Friday, February 18, 2011

Laurens Jansz Koster (or Coster) (1370-1440) and Johann Gutenberg


Photograph by versluis © 2011

In the market-place of the city of Haarlem, The Netherlands, adjacent to the great St. Bavo Church stands a bronze statue of Laurens Jansz Koster, who apparently was the first European to print with movable type. In his hand he holds up the letter “A”, representing this fact in that Alpha (beginning) is the first letter of the Greek alphabet. The base of the statue has this Latin inscription: Memor’uc sacrum Typographia, are artiuin omnium coneervutrix, hir. primum invenla, circa annum 1440.

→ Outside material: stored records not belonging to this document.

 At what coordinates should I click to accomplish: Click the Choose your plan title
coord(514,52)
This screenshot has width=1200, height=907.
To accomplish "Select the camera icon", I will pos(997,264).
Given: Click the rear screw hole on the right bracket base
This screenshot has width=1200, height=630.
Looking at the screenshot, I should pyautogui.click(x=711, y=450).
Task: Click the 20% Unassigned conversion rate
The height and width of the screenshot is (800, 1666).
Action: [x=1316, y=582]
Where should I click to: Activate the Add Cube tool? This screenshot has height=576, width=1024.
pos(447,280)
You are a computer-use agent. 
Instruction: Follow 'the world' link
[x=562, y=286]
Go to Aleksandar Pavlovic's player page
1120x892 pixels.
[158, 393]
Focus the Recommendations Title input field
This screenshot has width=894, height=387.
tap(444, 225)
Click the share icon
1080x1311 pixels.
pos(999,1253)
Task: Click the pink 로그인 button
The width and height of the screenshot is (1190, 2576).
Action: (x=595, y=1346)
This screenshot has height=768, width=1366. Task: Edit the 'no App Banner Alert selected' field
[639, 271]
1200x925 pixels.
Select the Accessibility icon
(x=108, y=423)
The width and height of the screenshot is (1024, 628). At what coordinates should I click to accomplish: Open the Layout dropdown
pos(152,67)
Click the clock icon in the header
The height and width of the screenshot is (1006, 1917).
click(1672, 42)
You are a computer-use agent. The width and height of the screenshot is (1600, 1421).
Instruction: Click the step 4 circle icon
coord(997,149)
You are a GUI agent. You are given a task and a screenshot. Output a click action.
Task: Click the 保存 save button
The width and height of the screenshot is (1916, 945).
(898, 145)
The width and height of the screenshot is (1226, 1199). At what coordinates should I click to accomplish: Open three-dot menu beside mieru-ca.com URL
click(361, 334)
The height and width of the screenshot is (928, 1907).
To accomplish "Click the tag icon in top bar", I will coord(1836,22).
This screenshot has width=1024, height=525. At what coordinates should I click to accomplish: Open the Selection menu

Obviously, Johann Gutenberg is known as the originator of movable type and the beginning of modern Western printing. In 1450 he produced the first typographic book (1). However, running contrary to this fact is that for centuries the Dutch in Haarlem have claimed and honored Koster as the first European to print books using movable type. Never mind that the Chinese and perhaps the Koreans were developing movable type characters around 1040 A.D., 500 years before Gutenberg (2).

According to Gutenberg expert Albert Kapr:

A monument still stands in Haarlem’s Grote Markt to the ‘inventor of the art of printing’. The Frans Hals Museum in the Groot Heiligland has a fine collection of blockbooks and prefigurations of printing from movable type, including copies of the Biblia pauperum and Donatus, an Abecedarium, a Septem vitia mortalia [Seven Deadly Sins], and the previously mentioned Spieghel onzer behoudenisse. In the Vleeshal, where the Enschedé Museum is housed, reposes an over-lifesize sculpture of Laurens Janszoon Coster, who holds a piece of type, and Hadrianus Junius, book in hand. The Coster legend lives on. (3)
As an aside, my mother’s maiden name is Koster; very likely no relation, but I like to think that there is.

For a brief biography of Koster please see Koster, Or Coster.
  1. Meggs, Philip B. A History of Graphic Design. 2nd ed. New York: Van Nostrand Reinhold, 1992. 65. Print.
  2. Ibid. 28.
  3. Kapr, Albert. Johannes Gutenberg: Persönlichkeit und Leistung. Trans. Douglas Martin. Brookfield, Vermont: Ashgate Publishing Company, 1996. 106. Print.